With the regulation, to be eligible for issuing corporate bonds to the public, enterprises must mortgage assets and make secured transaction registration for bonds before they submit dossiers for permission for bond issuance.
Lawyer Truong Thanh Duc, director of ANVI Law Firm, said that the tentative regulation contradicts the regulation on professional investors. Once issuers have mortgaged assets, or they have bank guarantee when issuing bonds to the public, the issuance is relatively safe with nearly no risk for buyers, so why there are still requirements on professional investors?
Regarding the inclusion of additional regulations on the requirements on securities professional investors in the draft law, Duc commented that the requirements are too strict, which will restrict the number of individual investors to join the corporate bond market.
Agreeing with Duc, Lawyer Nguyen Duc Manh from Bizlink said that the policymaker still cannot explain the provision that states investors must have at least two years of securities investment and make at least 10 transactions each quarter in the latest four quarters, and have income of at least VND1 billion each year in the latest two years to be considered as professional investors.
Recently, investors have made fewer securities trading transactions as they can see high risks in the market. As a result, they cannot satisfy the requirements and cannot be recognized as professional investors.
“The existence of such a regulation is unconvincing and unreasonable,” Manh commented.
He warned that this may harm market development, because the market lacks individual investors and buyers, and if so, enterprises will not succeed in issuing corporate bonds to mobilize capital.
Stressing that this is a risk that policy policymakers need to anticipate, he believes that there should be a reasonable roadmap to upgrade the requirements on professional investors to fit the market development.
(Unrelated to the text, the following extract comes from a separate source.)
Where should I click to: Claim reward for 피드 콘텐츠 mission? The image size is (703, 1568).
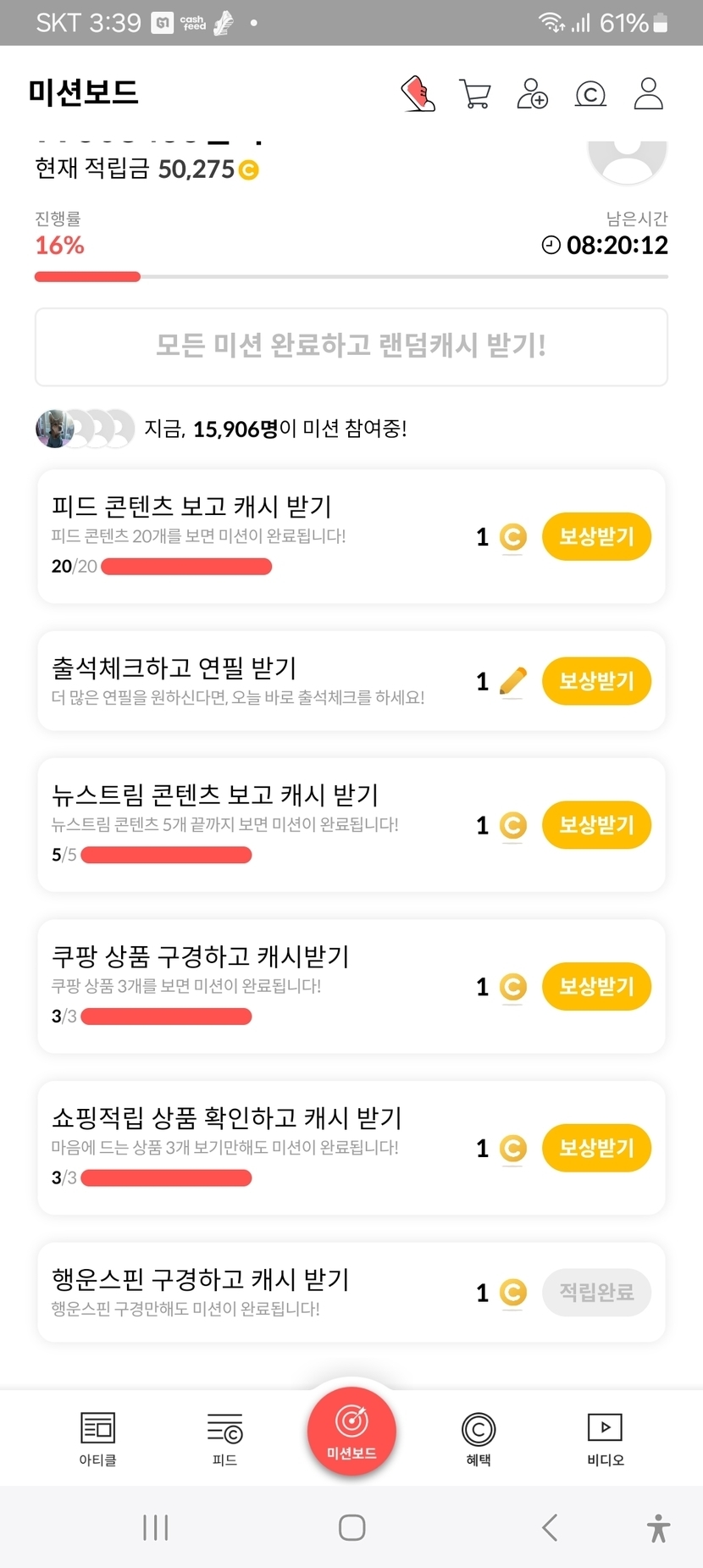pos(596,536)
What does the market have to have?
Regarding the requirements to issue corporate bonds to the public, the Vietnam Bond Market Association commented that the enterprises with effective business performance and good financial capability are capable of getting unsecured loans and issuing unsecured bonds to mobilize capital. The presence or absence of a guarantee is a part of bonds and is reflected in the issuance prices, and balanced by the market based on supply and demand.
Therefore, the association believes there is no need to require bond issuers to have mortgaged assets and bank guarantees, because the requirement won’t help find high-quality issuers, and it will create barriers which may result in decreases in corporate bond supply in the market.
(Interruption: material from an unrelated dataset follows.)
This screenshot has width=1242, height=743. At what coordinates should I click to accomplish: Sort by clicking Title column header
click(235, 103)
Pham Van Hung, a respected legal expert, said the draft law tightens two things related to corporate bond issuance. In the case of private bond issuance, the draft decree prohibits individual investors from transacting private issued bonds. The draft decree also sets higher requirements on institutional investors.
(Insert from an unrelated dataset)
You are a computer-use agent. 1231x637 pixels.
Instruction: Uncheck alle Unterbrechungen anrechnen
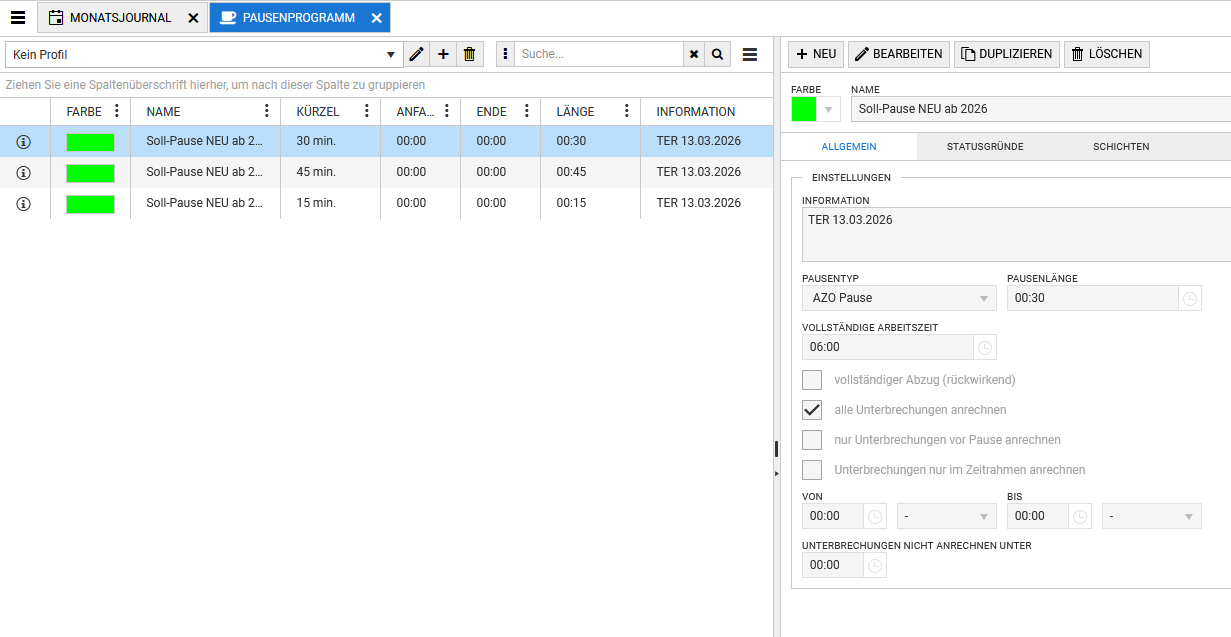[x=812, y=410]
In the case of bond issuance to the public, the compilation agency wants to tighten two regulations. First, the conditions for bond offering. Second, the draft law requires mortgaged assets or bank guarantee.
“When we find that a certain market poses risk for investors, we want to tighten control over the market. However, when we ‘cork’ a place, we should uncork another place, so that enterprises still can mobilize capital through another channel,” he said.